Ya puede recrear su imagen y sentir sus aromas. Un ligero olor a cerrado combinado con la pizca de dulzor que emiten los panecillos recién hechos por Signe. Desde la ventana de su cuarto del piso de arriba, Konrad podía oír los gritos del polideportivo cuando había partido. Raras veces visitaba ese lugar, acaso por tener ya su álbum repleto de cromos bastante antes de que empezara el Mundial de Alemania. Ralf Edström, Ronnie Hellström y Bosse Larsson. Konrad no se perdió ni un minuto de retransmisión. Cuando Polonia, con Lato, Deyna y Szarmach, ganó a los brasileños y se llevó el bronce, su corazón latió un poquito más fuerte. Beckenbauer, Neeskens y Cruyff… Para él era como el más maravilloso de los teatros. Nada que ver con el festival de patadones que echaban en el Canal 4, donde los partidos desprendían un tufo a barro y borrachera rancia. La policía le contó por teléfono que los cuerpos habían sido localizados en la caseta. La vivienda estaba prácticamente intacta. Solo habían abierto una cómoda del dormitorio. A Konrad no se le ocurrió preguntar si Klas seguía viviendo en la casa. «Por supuesto», había replicado en su lugar. «Estaré allí a las doce.» Konrad tarda menos de un cuarto de hora en ir a por el coche, buscar el camino que lo saque del centro, pasar junto a la iglesia y alcanzar la casa situada junto a la vía del tren. Se halla un poco apartada, como si las demás viviendas unifamiliares no desearan realmente tener nada que ver con ella. Eternit gris, oscurecido aquí y allí por la humedad y la suciedad. La casa es más pequeña de lo que Konrad recuerda. Delante hay un par de matorrales de lilas, y en el jardincito de la parte posterior divisa dos manzanos y un balancín con estampado de flores marrones. En la calle hay aparcado un vehículo de la policía. Al salir del coche ve que alguien ha acordonado con cinta azul y blanca el cobertizo de madera donde Herman y Signe guardaban el cortacésped y las bicicletas. Se aproxima con cautela. —¡Konrad Jonsson! Ahora toca volver, ¿verdad? Primero no entiende de dónde procede esa voz, pero enseguida cae en la cuenta de que hay alguien sentado en una silla del jardín, a la sombra del mayor de los manzanos. —Ahora que van a repartir la herencia, ¿no es cierto? Ha llegado el momento de regresar al nido como un condenado buitre… Konrad oye a alguien bajo el árbol aclararse la garganta y echar un escupitajo en dirección al arriate de rosas.
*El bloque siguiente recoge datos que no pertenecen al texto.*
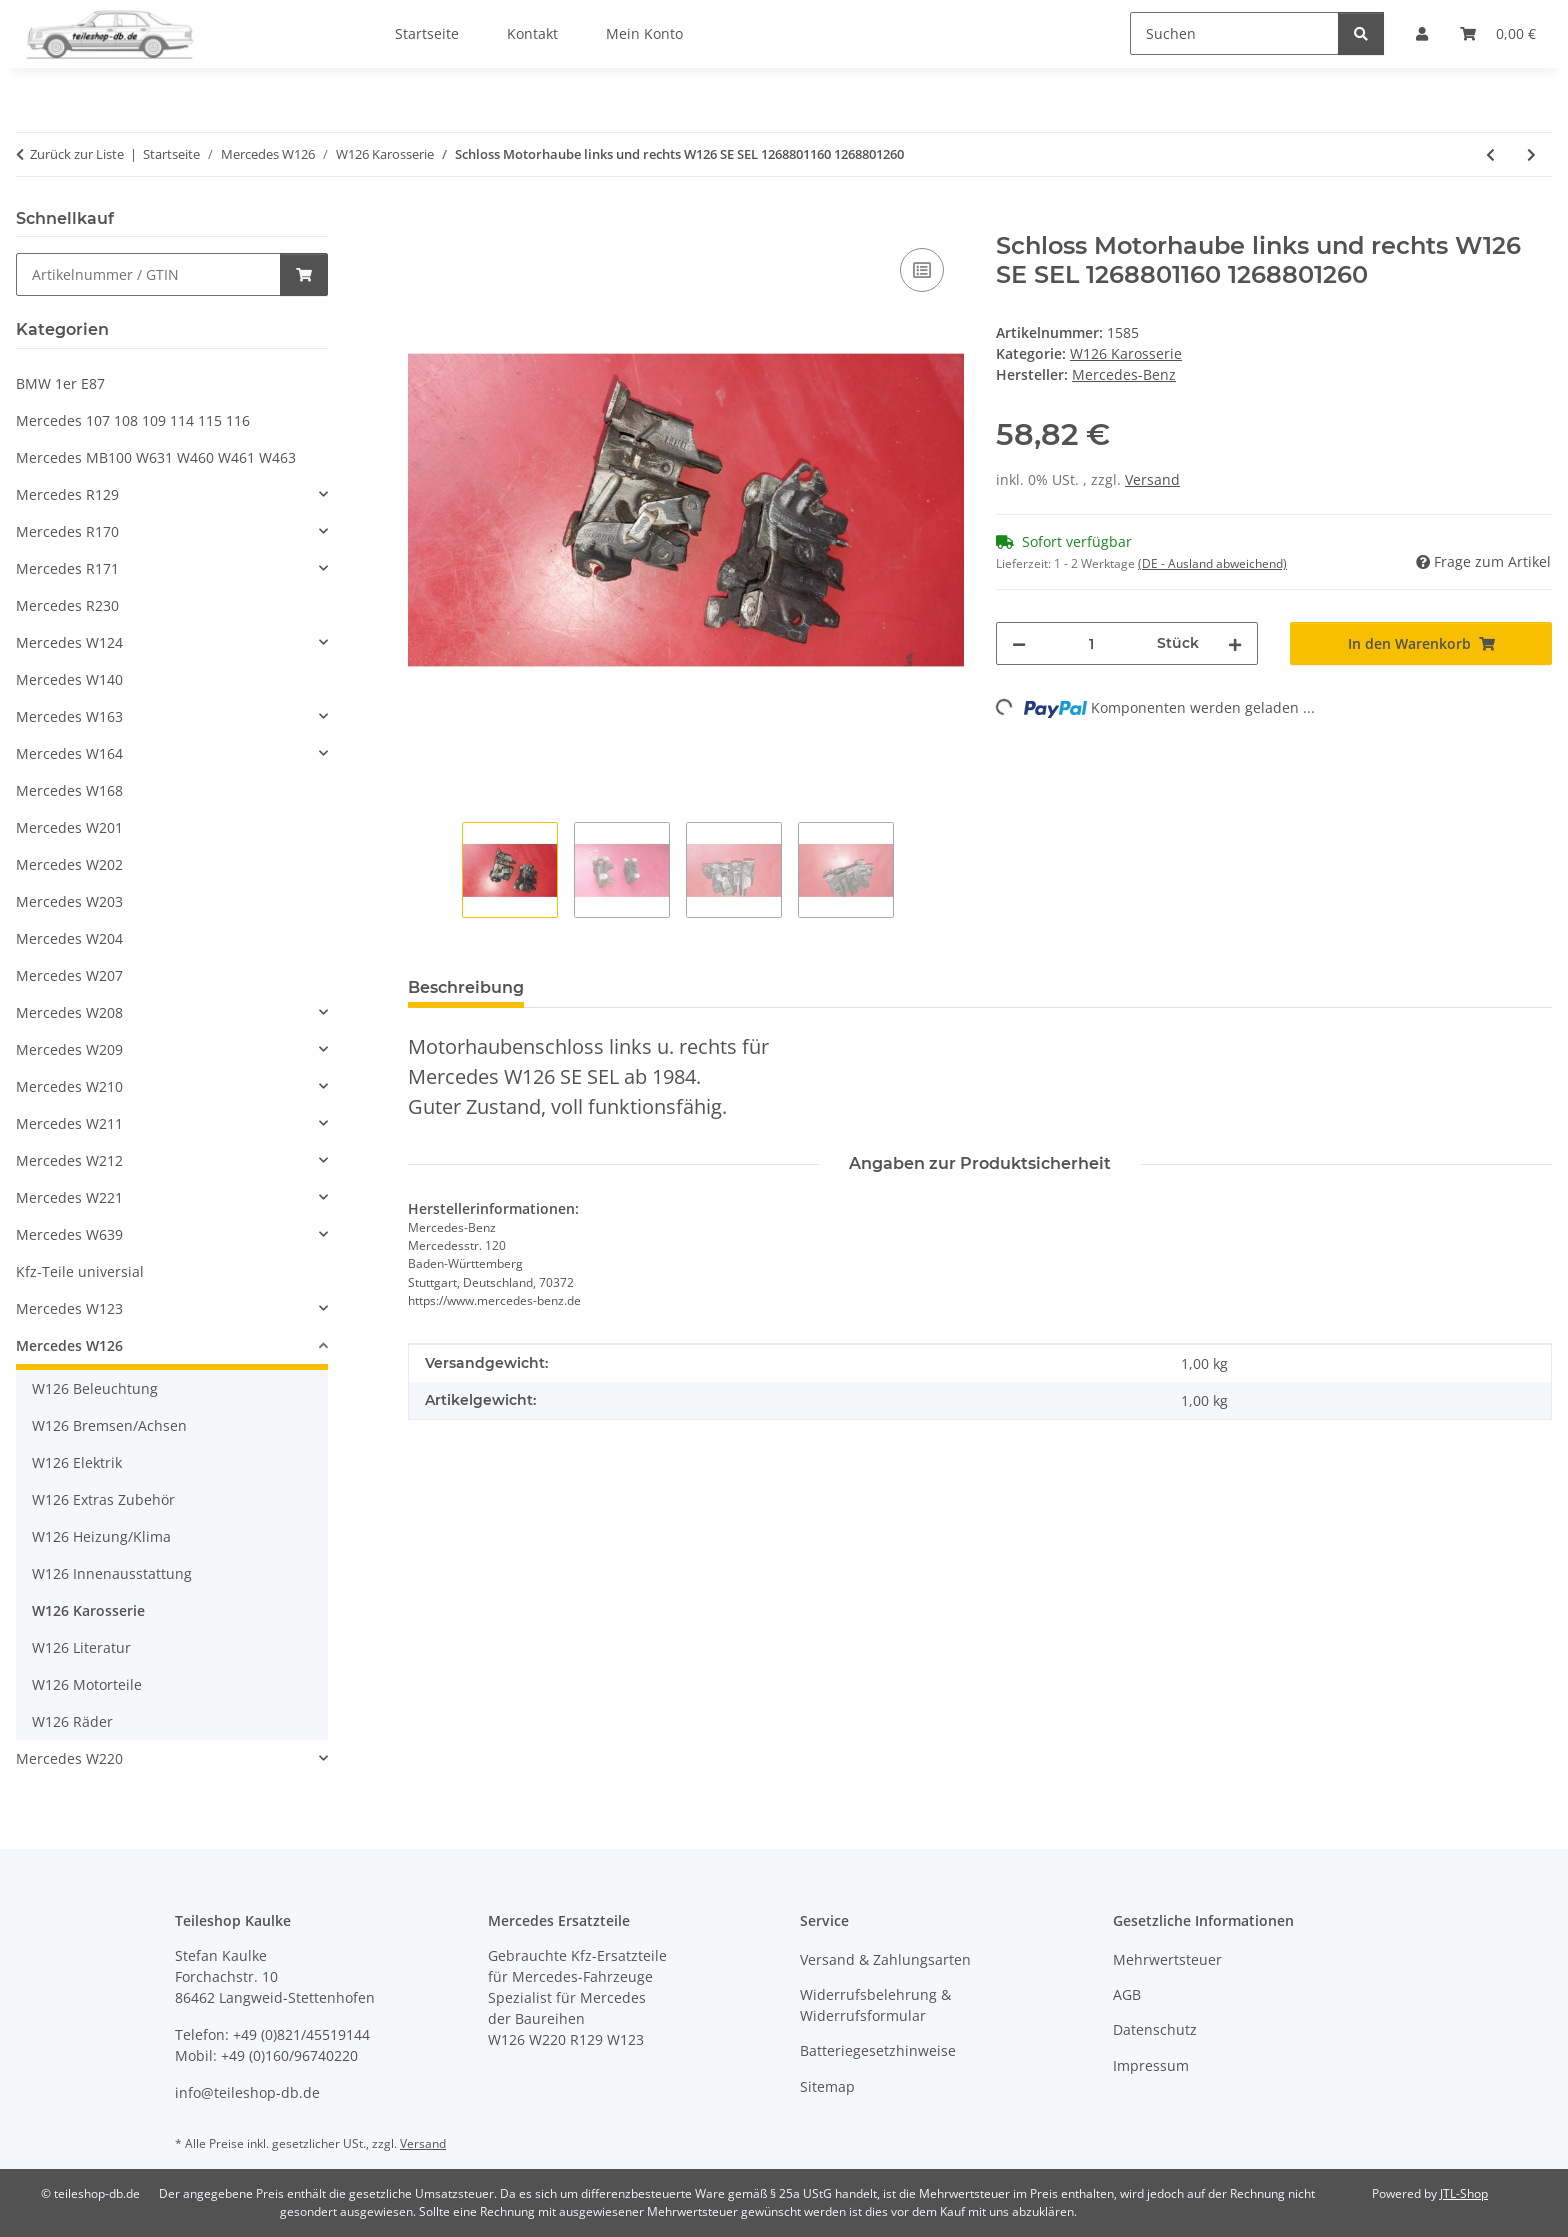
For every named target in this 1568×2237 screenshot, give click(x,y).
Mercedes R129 (67, 494)
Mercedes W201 (69, 827)
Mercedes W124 (69, 642)
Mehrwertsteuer (1167, 1959)
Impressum (1151, 2065)
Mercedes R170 (67, 531)
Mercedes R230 (67, 605)
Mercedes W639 (69, 1234)
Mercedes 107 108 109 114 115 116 (133, 420)
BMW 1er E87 (60, 383)
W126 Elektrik (77, 1462)
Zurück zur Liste (77, 154)
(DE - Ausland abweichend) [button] (1212, 563)
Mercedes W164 (69, 753)
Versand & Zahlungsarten (885, 1959)
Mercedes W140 (69, 679)
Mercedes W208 (69, 1012)
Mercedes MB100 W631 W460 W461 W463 (156, 457)
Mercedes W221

—Konrad Jonsson… Sin diéresis. Jönsson no era lo suficientemente elegante, ¿eh? No estaba a la altura para ser un periodista famoso. En el mundo del glamour no era posible llamarse Jönsson con diéresis. ¡Uy, qué jodida vergüenza! Pero, claro, es que Konrad Jonsson suena mucho mejor… El hombre bajo la sombra no hace intento alguno de levantarse. Permanece apalancado en su silla junto al tronco. Algunos finos haces blancos de luz solar se internan entre las hojas y las ajadas flores del manzano, que esparcen un patrón moteado sobre una parte del césped. Una piel de leopardo. Desde fuera resulta difícil apreciar lo que se oculta bajo las ramas. Lo único que Konrad distingue es un cuerpo de gran tamaño arrumbado en la silla. Pero la voz es inconfundible. —¡Klas! Así que al final sigues por aquí… —Pues claro, ¡no te jode! Esperabas que me hubiera ido, ¿verdad? Pues no, de aquí uno no se va en la vida. Pero siéntate, hombre… —responde ofreciéndole de una patada la silla vacía bajo el árbol. Konrad se acerca lentamente. Una vez habituados sus ojos a la oscuridad puede apreciar que Klas ha cambiado menos de lo que creía. Sigue siendo grande y grueso. Los músculos que manan de su camisa de manga corta continúan desprendiendo fuerza. La mano que estruja la lata de cerveza impone respeto. El cabello rubio claro muestra ahora manchas grises, pero es corto y tupido. Tiene la cara hinchada, enrojecida y abotagada, como señalada por días de lágrimas. —¡Cuánto tiempo…! —alcanza a decir Konrad. Le tiende la mano vacilante y Klas la estrecha clavándole los ojos. Aunque Konrad ya está advertido, tiene que morderse el labio para no ponerse a lanzar alaridos cuando le apretuja los huesos de la mano. —Lo siento sinceramente —declara, compungido—. Me refiero a lo que les ha ocurrido a Herman y Signe. —Seguro… —masculla Klas—.

Como si te importaran tanto. Será por eso que los visitabas tan a menudo… Konrad trata de ignorar su hostilidad. —¿Podrías contarme lo que ha sucedido?